■ **TASK TO CARRY OUT**
Going through the entries below, tally the lines that hold the word "arrow" and state the result alone.

*** RECORDS FOR THIS TASK ***

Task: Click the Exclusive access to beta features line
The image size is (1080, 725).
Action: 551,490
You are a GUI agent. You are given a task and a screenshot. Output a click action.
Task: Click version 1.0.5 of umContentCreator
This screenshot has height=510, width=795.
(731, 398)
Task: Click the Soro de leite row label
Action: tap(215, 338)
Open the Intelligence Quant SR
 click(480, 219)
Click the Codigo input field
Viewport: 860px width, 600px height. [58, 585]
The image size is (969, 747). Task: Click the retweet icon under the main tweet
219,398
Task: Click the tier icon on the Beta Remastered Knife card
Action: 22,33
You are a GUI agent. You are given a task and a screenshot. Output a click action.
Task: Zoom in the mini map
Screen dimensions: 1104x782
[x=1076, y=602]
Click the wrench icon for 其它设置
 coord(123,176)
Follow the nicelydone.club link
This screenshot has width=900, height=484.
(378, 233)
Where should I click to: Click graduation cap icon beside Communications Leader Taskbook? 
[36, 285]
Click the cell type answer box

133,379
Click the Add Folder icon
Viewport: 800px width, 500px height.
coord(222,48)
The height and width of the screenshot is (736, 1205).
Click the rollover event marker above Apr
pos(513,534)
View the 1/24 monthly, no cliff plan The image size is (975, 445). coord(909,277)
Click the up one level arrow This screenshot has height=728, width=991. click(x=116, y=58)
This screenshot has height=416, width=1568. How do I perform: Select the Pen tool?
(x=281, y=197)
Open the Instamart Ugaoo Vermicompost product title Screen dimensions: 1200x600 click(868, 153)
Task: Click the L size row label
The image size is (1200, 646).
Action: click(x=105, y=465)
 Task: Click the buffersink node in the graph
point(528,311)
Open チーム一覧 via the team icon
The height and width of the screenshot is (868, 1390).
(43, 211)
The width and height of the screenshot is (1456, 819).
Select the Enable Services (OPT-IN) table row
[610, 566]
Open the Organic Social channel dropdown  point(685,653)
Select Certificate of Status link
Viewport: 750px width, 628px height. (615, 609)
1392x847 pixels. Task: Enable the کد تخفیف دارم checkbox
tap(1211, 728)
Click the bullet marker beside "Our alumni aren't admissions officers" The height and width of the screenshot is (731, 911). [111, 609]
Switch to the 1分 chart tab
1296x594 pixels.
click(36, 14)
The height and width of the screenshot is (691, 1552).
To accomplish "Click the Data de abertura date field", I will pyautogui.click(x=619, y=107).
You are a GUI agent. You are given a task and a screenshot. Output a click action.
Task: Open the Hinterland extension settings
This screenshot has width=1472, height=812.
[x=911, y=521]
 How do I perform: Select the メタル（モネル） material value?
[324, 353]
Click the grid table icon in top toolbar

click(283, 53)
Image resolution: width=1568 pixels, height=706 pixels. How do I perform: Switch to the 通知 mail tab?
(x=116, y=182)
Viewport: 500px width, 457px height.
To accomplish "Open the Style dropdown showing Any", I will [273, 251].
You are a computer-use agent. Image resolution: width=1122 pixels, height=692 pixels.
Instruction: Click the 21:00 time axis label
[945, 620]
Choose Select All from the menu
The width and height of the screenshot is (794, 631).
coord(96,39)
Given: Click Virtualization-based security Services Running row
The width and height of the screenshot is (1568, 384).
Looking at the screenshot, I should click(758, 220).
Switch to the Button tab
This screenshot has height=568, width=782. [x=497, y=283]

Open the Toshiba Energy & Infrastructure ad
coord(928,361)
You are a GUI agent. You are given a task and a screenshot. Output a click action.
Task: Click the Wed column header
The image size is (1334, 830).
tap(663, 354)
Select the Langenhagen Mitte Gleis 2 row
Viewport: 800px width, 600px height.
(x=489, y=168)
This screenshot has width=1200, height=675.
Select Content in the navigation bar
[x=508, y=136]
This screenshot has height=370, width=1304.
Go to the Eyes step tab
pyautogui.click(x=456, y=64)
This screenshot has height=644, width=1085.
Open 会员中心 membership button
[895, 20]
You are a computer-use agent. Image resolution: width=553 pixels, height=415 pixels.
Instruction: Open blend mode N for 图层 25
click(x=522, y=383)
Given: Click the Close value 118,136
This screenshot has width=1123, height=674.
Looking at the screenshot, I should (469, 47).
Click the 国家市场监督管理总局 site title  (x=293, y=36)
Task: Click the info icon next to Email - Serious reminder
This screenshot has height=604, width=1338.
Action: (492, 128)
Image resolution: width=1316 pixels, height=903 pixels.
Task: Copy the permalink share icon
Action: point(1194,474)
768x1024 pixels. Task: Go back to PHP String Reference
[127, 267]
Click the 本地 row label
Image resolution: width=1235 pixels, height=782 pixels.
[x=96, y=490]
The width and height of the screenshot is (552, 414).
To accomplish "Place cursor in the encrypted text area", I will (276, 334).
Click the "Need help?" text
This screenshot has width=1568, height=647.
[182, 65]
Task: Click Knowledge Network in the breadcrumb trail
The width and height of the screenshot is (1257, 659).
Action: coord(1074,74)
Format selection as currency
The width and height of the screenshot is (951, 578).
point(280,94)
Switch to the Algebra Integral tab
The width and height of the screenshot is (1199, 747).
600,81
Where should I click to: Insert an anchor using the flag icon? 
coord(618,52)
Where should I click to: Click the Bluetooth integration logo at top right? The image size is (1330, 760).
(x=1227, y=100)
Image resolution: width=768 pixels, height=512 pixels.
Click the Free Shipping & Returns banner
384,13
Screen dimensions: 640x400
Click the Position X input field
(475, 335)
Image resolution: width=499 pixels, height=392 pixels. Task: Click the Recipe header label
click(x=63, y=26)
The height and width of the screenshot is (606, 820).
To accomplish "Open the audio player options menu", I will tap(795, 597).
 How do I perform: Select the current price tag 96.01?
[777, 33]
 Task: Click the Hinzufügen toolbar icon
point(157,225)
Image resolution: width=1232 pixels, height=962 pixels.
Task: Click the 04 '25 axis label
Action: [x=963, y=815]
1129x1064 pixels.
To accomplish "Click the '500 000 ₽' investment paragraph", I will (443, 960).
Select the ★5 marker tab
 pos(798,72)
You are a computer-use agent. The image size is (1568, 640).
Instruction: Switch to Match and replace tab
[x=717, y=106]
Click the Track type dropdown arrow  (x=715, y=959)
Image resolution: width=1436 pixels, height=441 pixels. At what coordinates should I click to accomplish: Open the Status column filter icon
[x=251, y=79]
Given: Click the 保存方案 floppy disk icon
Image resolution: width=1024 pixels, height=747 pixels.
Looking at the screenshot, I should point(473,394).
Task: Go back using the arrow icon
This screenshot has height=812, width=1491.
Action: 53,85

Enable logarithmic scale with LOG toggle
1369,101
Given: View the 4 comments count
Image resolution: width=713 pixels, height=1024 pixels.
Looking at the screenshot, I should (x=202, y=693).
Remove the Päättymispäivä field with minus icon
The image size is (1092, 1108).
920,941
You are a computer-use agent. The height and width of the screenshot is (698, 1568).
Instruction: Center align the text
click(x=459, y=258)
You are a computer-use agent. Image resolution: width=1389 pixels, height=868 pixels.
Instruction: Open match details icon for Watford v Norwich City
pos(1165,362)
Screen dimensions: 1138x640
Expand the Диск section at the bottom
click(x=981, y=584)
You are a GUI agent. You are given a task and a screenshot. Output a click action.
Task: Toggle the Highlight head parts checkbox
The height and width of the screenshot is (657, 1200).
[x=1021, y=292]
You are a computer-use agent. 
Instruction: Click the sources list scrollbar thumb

***

■ **OUTPUT FOR THIS EXERCISE**
3